Requirement →
Rewrite the items from the start through the line that contains "click(x=204, y=50)", replacing "sidebar" with "side panel" and leaving everything else unchanged.

[Items contained in a dataset]
— begin —

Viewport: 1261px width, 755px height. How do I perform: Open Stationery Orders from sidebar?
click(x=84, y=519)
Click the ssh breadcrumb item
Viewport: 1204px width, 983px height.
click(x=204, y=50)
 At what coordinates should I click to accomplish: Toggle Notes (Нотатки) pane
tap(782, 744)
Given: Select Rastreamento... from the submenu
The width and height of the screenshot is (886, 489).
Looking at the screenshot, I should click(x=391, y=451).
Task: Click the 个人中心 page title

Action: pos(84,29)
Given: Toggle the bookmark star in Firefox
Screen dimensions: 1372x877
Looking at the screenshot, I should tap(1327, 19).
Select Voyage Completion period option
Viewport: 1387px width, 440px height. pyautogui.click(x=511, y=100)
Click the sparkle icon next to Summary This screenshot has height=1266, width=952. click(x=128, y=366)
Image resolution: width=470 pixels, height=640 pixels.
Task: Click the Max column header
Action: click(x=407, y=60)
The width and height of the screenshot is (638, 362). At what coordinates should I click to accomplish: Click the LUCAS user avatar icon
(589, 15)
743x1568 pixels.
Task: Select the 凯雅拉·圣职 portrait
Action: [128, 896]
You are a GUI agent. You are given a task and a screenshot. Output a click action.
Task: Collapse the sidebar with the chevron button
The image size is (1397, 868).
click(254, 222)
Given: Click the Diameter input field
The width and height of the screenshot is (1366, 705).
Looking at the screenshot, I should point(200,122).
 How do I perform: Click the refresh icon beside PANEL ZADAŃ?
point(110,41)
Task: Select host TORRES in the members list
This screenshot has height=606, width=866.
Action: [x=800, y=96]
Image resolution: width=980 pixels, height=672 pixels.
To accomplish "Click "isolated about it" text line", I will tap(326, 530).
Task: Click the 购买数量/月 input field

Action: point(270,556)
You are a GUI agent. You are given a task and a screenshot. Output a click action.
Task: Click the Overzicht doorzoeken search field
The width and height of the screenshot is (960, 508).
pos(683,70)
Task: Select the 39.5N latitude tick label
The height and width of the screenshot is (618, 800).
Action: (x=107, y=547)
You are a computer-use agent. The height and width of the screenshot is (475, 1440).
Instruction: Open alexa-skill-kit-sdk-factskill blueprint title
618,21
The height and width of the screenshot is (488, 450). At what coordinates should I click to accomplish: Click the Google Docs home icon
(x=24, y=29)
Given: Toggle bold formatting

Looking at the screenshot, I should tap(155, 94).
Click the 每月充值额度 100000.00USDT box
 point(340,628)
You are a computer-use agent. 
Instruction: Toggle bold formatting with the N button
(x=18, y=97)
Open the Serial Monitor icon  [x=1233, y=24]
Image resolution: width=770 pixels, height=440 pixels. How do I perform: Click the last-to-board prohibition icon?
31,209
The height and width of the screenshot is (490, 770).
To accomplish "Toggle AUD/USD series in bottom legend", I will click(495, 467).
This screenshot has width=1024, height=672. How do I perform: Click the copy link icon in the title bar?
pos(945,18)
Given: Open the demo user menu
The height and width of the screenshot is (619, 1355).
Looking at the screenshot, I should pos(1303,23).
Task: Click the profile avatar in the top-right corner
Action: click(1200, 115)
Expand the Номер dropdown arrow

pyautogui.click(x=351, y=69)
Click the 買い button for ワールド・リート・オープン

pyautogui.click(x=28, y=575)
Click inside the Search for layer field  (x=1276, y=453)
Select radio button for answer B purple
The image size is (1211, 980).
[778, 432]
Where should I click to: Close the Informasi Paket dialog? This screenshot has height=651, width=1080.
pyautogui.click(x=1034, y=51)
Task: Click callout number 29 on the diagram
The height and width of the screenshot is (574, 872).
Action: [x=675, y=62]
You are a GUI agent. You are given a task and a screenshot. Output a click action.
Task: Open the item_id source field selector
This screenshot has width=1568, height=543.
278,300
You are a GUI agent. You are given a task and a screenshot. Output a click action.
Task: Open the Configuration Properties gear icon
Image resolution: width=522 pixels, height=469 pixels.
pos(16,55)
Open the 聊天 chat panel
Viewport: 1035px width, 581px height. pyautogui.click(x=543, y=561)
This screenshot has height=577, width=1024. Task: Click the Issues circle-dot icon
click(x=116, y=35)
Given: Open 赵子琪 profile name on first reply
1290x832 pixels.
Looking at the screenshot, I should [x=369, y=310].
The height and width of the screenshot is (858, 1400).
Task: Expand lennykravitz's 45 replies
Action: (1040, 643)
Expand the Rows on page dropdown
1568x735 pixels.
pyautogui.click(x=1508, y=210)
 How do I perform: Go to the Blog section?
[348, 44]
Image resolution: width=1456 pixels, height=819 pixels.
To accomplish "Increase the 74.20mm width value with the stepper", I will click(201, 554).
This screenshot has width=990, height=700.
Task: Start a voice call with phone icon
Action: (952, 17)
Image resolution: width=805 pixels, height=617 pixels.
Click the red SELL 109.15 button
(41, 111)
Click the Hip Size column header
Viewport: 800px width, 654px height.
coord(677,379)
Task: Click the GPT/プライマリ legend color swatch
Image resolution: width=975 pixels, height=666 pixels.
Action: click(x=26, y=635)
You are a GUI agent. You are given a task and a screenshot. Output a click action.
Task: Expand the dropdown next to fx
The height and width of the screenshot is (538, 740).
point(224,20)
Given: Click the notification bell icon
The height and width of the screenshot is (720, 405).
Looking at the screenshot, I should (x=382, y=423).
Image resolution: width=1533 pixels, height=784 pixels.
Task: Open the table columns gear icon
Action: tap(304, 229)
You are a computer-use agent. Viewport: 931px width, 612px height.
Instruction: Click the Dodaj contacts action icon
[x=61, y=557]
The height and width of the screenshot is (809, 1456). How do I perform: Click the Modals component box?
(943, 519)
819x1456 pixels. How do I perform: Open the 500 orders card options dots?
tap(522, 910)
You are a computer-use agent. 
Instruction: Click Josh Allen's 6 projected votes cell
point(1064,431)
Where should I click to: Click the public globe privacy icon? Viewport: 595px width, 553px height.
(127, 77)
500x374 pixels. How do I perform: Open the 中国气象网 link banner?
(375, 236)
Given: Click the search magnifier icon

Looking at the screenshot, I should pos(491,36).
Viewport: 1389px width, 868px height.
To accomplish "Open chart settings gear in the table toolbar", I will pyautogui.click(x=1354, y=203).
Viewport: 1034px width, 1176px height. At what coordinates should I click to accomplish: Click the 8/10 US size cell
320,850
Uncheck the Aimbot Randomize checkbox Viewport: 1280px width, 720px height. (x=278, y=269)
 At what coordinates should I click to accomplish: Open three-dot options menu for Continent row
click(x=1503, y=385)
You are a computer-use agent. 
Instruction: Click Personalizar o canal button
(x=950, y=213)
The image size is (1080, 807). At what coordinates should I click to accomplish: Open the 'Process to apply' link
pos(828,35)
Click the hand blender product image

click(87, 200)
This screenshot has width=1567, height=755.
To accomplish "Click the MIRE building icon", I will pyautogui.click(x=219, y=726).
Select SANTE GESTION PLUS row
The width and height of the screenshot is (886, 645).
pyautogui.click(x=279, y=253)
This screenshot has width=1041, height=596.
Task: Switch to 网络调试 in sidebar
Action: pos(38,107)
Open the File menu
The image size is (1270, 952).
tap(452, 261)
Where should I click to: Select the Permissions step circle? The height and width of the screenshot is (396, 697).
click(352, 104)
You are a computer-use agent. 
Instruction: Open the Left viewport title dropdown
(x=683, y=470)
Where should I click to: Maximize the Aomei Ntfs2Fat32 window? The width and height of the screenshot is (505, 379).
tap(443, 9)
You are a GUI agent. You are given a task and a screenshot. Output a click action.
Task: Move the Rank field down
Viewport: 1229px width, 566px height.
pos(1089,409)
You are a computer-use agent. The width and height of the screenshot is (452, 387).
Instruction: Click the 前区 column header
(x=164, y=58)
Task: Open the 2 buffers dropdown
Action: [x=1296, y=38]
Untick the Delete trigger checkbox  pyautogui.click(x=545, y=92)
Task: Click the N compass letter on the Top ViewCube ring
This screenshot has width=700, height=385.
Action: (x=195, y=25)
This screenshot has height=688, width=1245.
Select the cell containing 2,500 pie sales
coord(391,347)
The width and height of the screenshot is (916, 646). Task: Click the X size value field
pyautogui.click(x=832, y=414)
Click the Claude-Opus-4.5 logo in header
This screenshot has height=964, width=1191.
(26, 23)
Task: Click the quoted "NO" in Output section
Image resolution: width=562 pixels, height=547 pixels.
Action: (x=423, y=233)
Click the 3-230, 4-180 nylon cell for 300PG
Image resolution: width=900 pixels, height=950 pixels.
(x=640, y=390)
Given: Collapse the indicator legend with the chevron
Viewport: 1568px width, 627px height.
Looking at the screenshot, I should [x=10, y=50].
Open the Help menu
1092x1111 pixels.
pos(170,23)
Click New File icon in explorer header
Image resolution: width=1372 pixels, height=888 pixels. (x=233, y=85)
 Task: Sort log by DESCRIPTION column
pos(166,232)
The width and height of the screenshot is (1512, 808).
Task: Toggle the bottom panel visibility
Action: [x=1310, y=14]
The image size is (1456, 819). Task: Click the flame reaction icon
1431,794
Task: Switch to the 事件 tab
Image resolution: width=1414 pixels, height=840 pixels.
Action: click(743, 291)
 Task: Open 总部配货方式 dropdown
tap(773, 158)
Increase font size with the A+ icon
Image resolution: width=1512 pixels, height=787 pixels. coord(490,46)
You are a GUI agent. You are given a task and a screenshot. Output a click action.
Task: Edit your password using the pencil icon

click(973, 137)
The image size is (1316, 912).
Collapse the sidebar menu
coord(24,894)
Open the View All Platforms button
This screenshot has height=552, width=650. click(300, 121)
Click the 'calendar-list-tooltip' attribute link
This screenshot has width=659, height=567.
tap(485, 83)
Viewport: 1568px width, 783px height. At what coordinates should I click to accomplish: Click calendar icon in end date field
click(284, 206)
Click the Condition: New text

— end —

Answer for this exercise →
Viewport: 1261px width, 755px height. How do I perform: Open Stationery Orders from side panel?
click(x=84, y=519)
Click the ssh breadcrumb item
Viewport: 1204px width, 983px height.
click(x=204, y=50)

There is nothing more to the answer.